Viable Paradise – Tips for Future Students

The Final Viable Paradise post … for now 🙂

When I was accepted into Viable Paradise, the first thing I did was to hit the Internet and start searching out other people’s experiences and suggestions.  Some of those really paid off. So in my final post on Viable Paradise, I’m paying the favor back by listing my own.

  • Start With Reading …
    Reports from VP XIII compiled by Cath Shaff-Stump, one of the other Iowans to make the trip to VP XIII.  She’s done a great job of following all our fellow classmates’ blogs and journals.  Another good one to hit is the Viable Paradise Index, compiled by Pam Bennett-Skinner of VP XI.  She’s been working on all the years of VP so its great to see how its progressed and the success others have had.
  • Have  a Supportive Spouse/Partner/Friend
    I cannot stress how important this is.  Your spouse or partner or friend will be the person who encourages you to go to Viable Paradise, knowing that all the while, they’ll be back home shouldering your load of the daily household chores.  They’ll also keep you grounded when things get a little rough mid-week.  Being able to talk to Steph on a daily basis through Skype was a god-send.
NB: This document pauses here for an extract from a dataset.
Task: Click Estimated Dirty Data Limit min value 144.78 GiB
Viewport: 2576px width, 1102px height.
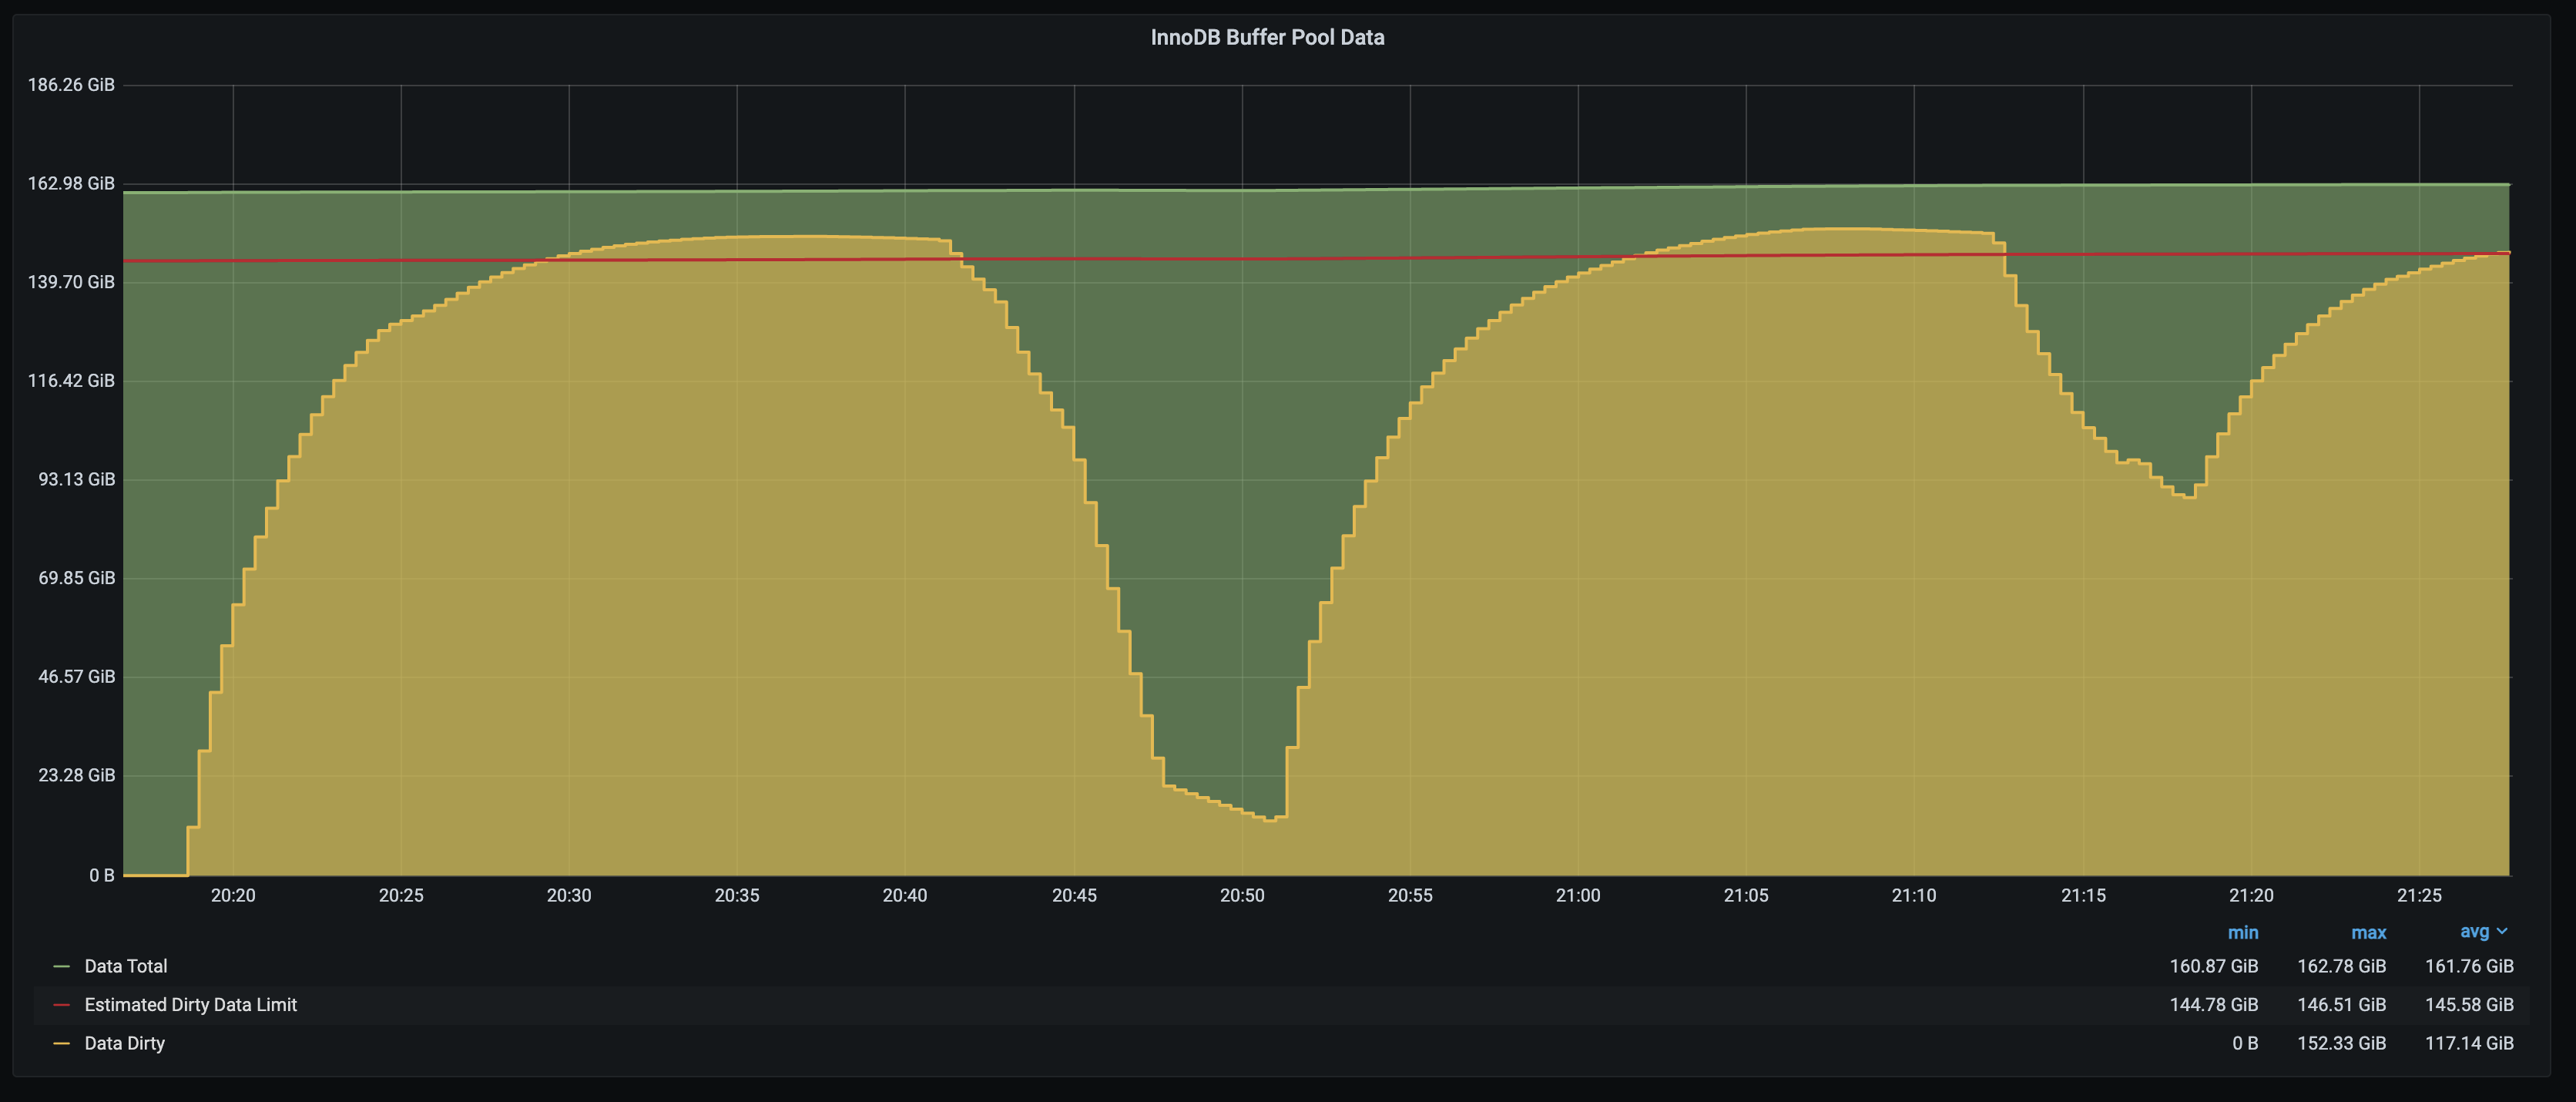Action: click(x=2213, y=1005)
    Note – As Linda points out in the comments, it’s certainly not necessary to have a spouse/partner/friend to survive VP.  In my case, it helped out quite a bit.  But it’s completely possible to have a mind blowing experience without one and the Staff and your fellow students will be more than happy to provide you with support.

  • Bring a Digital Recorder
    Since I have a habit of being distracted by shiny objects, recording the lectures and One-on-Ones let me go back and see what I missed.  I missed a few of the collegiums, but luckily Brent was doing his own recording and is getting me copies of those.  Important Note – Use this only for personal purposes, not to post on the Internet or make into a Podcast.  You will be eaten alive and scorned for the rest of your life if you do that.
  • Take Your Vitamins and Get Some Exercise
    Orange Juice and Echinicea.  I suspect that downing both of these in great quantities was the reason why I didn’t get sick during VP week.  You’ll be operating on very little sleep and surrounded by other people.  Take precautions and be smart.  Also, get out for those forced marches.  Yeah, 6:30am is a bit on the early side but you’ll feel better for it.  If you don’t want to get up then, go out later in the day when you’ve got a chance.  Your body and mind will appreciate it.
  • Don’t Be a Wallflower
    I’m not naturally an outgoing person.  I had this fear that I’d sit in the corner and listen and watch and never interact.  Don’t do that.  I still waffle on what was the greatest experience – listening to the lectures, the one-on-ones, or the time I spent with my fellow classmates.  Getting out and talking to them was incredible.  When the instructors say that their doors are open all the time, believe them and drop in for a chat now and then.
  • Polish Your Work
    Find a Drill Sarge and learn how to polish your boots.  Then apply that to your manuscript.  Some of the people who attended got in via the Waiting List.  They had incredible works.  If that got them put onto the Waiting List, imagine how good it has to be to get accepted straight away.
  • Seek Out Advice, Seek Out One-On-Ones
    Every student is given two One-on-Ones.  Want a third?  Ask for it.  Want a fourth?  Ask for it.  I don’t know of anyone who was turned down.  It was during the One-on-Ones that the hard questions were asked, the questions that you have to be able to answer or the reader won’t know.    Likewise, seek out your fellow classmates and just chat with them.  My class had people from all over the United States and a few European countries too.  Those are vastly different viewpoints that you might not get at home.

Is there other stuff?  I’m sure there is but I can’t remember it all right now.  And some things are better learned through experience.  Got a question?  Just ask.